Udio and Suno Face Lawsuit Over Use of Copyrighted Music

A growing legal challenge against AI music generators Udio and Suno has gained significant momentum after law firm Hagens Berman announced it is joining forces with Delgado Entertainment Law PLLC to represent independent artists who claim their music was used without permission to train AI models.

The amended complaint, filed in the U.S. District Court for the Southern District of New York on 22 June 2026, alleges that both companies built their music-generation systems using copyrighted songs sourced from streaming and online distribution platforms, including YouTube and Spotify, without obtaining the necessary licenses from rights holders.

According to the lawsuit, the companies allegedly bypassed technological safeguards used by online platforms to access and ingest music content at scale. The filing claims that tens of millions of audio files were used for AI training, with a substantial portion belonging to independent artists.

The case focuses on musicians and producers who have distributed music through streaming services since 2021 and argues that AI-generated songs produced by Udio and Suno directly compete with the very creators whose work was allegedly used to train the systems.

“Independent artists are at the centre of this dispute because they often lack the resources available to major labels and larger rights holders,” the legal teams argue. The complaint describes the alleged conduct as a direct attack on creators who rely on streaming revenue and licensing income to sustain their careers.

The proposed class action is being brought on behalf of independent artists through named plaintiffs Anthony Justice, 5th Wheel Records Inc., and Heartland Publishing LLC.

The lawsuit also highlights the broader economic impact AI-generated music could have on the industry. Spotify recently reported paying out $10 billion in royalties to artists and rights holders, with independent musicians accounting for a significant share of those earnings. Plaintiffs argue that unlicensed AI training threatens that ecosystem by enabling platforms to generate competing content from copyrighted works.

The legal challenge has already cleared an important hurdle. In May 2026, a federal court partially denied Udio’s motion to dismiss, allowing claims under the Digital Millennium Copyright Act (DMCA) to proceed. A separate motion to dismiss filed by Suno remains under review.

For Hagens Berman, the case represents another high-profile dispute at the intersection of intellectual property and artificial intelligence.

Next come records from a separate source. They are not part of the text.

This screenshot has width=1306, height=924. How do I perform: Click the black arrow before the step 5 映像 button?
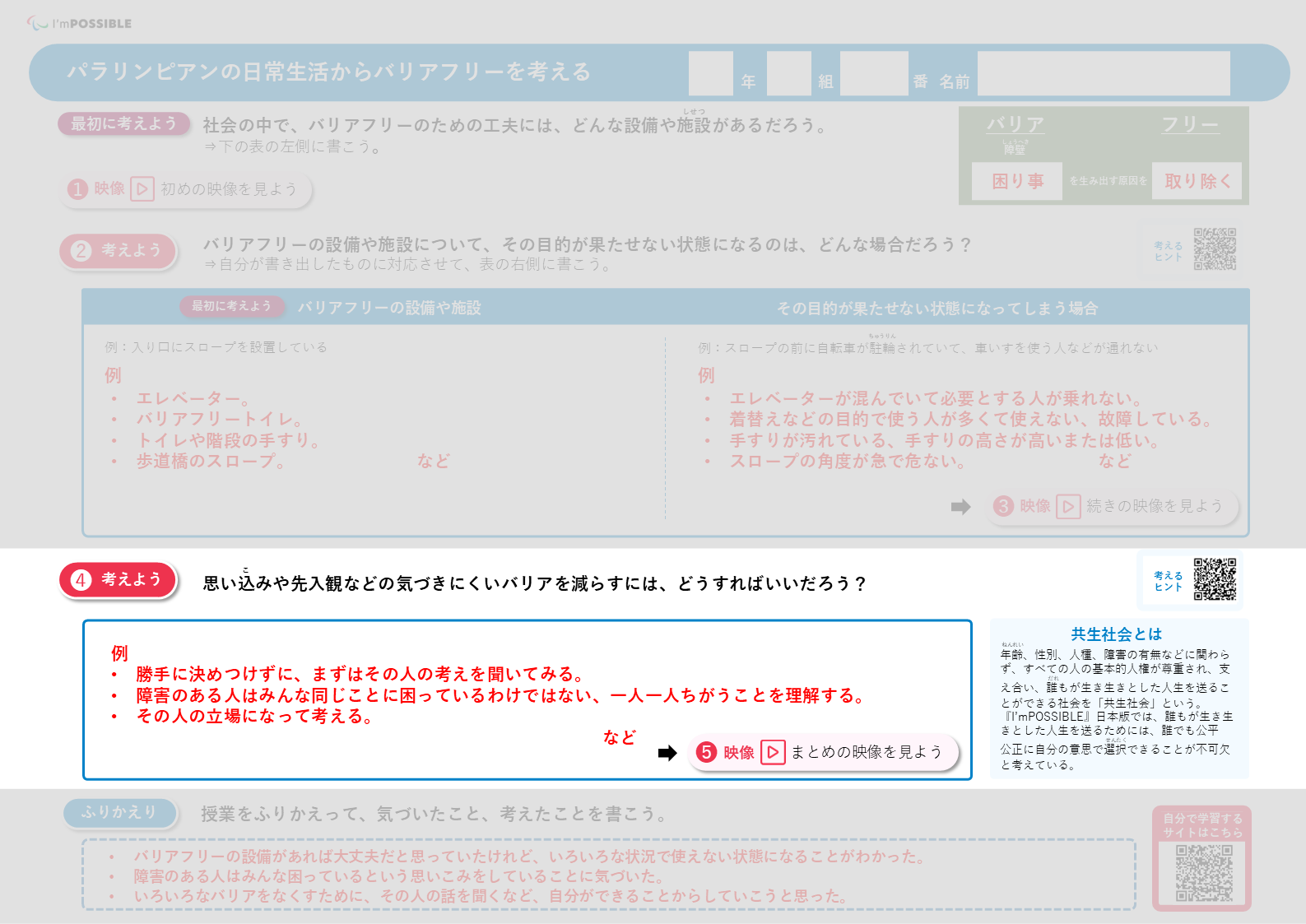pyautogui.click(x=667, y=753)
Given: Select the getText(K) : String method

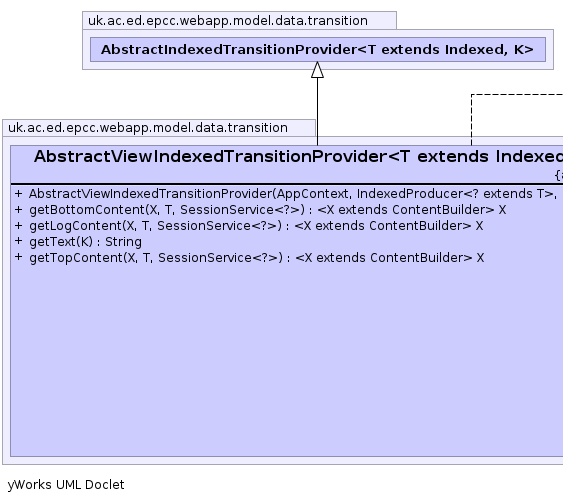Looking at the screenshot, I should pos(85,242).
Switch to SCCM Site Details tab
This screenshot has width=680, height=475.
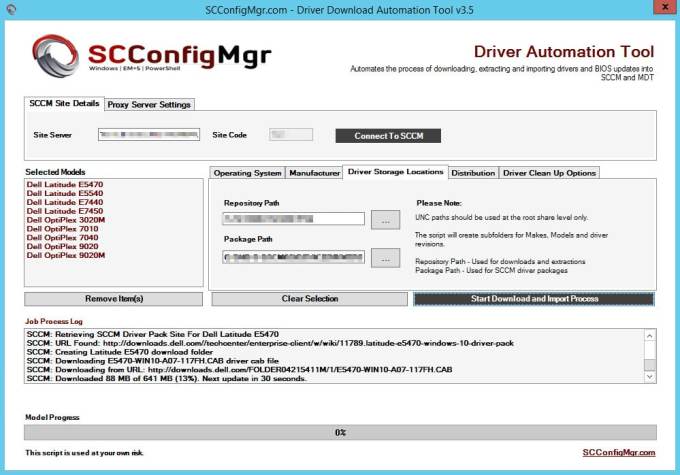64,103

The firm argues that AI companies cannot rely on broad fair-use claims when copyrighted material has allegedly been copied and repurposed without permission.

If successful, the lawsuits could result in financial compensation for affected artists and potentially force changes to how AI music platforms source and train on copyrighted content in the future.

As legal scrutiny of generative AI continues to intensify, the outcome of these cases could help define where the boundaries lie between innovation and intellectual property rights in the music industry.